Sarcoma and Bone Cancer Awareness Month
Sarcomas are a rare group of cancers in which malignant cells form in the bones or soft tissues of the body.
Soft tissue sarcomas form in cartilage, fat, muscle, blood vessels, tendons, nerves, and around joints. Osteosarcomas develop in bone; liposarcomas form in fat; rhabdomyosarcomas form in muscle; and Ewing sarcomas form in bone and soft tissue.
Bone and joint cancer is most frequently diagnosed among teenagers, while soft tissue cancers typically affect those 55 years or older.
In 2019, over 12,750 cases of soft tissue sarcoma and 3,500 cases of bone sarcoma are expected to be diagnosed in the United States, according to data from the National Cancer Institute’s Surveillance, Epidemiology, and End Results Program (SEER). Approximately 5,270 and 1,660 people are expected to die from soft tissue and bone sarcomas, respectively. The five-year survival rate for soft tissue sarcomas is 64 percent, while the survival rate is 66 percent for bone sarcomas.

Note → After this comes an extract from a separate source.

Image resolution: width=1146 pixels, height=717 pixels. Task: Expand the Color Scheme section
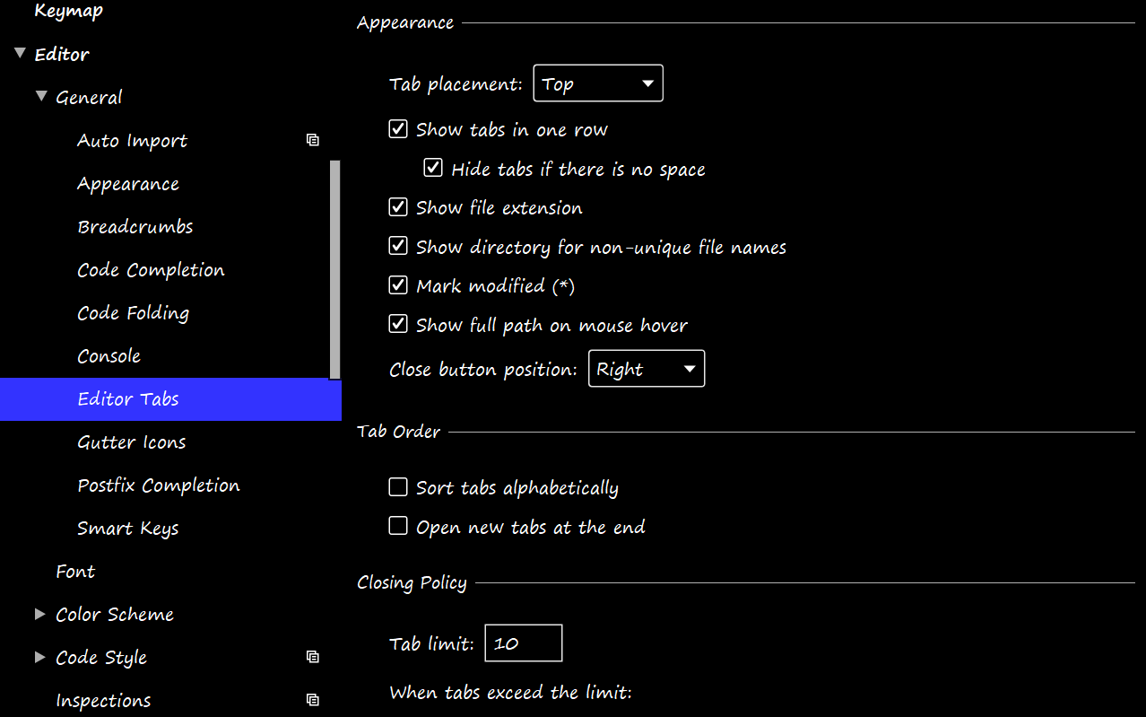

Because sarcomas are difficult to distinguish from other cancers when they are found within organs, their incidence is probably underestimated, according to the National Cancer Institute.
Having certain inherited disorders can increase the risk for soft tissue sarcomas, including retinoblastoma, tuberous sclerosis, Werner syndrome, and nevoid basal cell carcinoma syndrome. Other risk factors for soft tissue sarcomas include past treatment with radiation therapy for certain cancers; exposure to certain chemicals, such as thorium dioxide, vinyl chloride, or arsenic; and long-term lymphedema in the arms or legs.
Past treatment with radiation can increase the risk of osteosarcoma and other types of bone cancers. Other risk factors for osteosarcoma include treatment with anticancer drugs called alkylating agents, having a certain change in the retinoblastoma gene, and having certain conditions including Paget disease, Diamond-Blackfan anemia, and Werner syndrome.
In 2017, the AACR hosted a special conference, Advances in Sarcomas: From Basic Science to Clinical Translation, which covered cutting-edge topics on the basic biology of sarcomas and soft-tissue tumors and how these may be translated to the clinic. Recognized experts in the field spoke on the topics of genomics, epigenetics, novel sarcoma models, immunotherapy, sarcoma biology, and targeted therapeutics. The AACR is currently planning future conferences on this topic.
In 2019, John A. Ligon, MD, a clinical fellow at the Johns Hopkins University School of Medicine, was awarded an AACR Minority Scholar in Cancer Research Award for his sarcoma-focused study, “The immunosuppressive tumor microenvironment of metastatic osteosarcoma inhibits the cytotoxic effect of tumor-infiltrating lymphocytes.”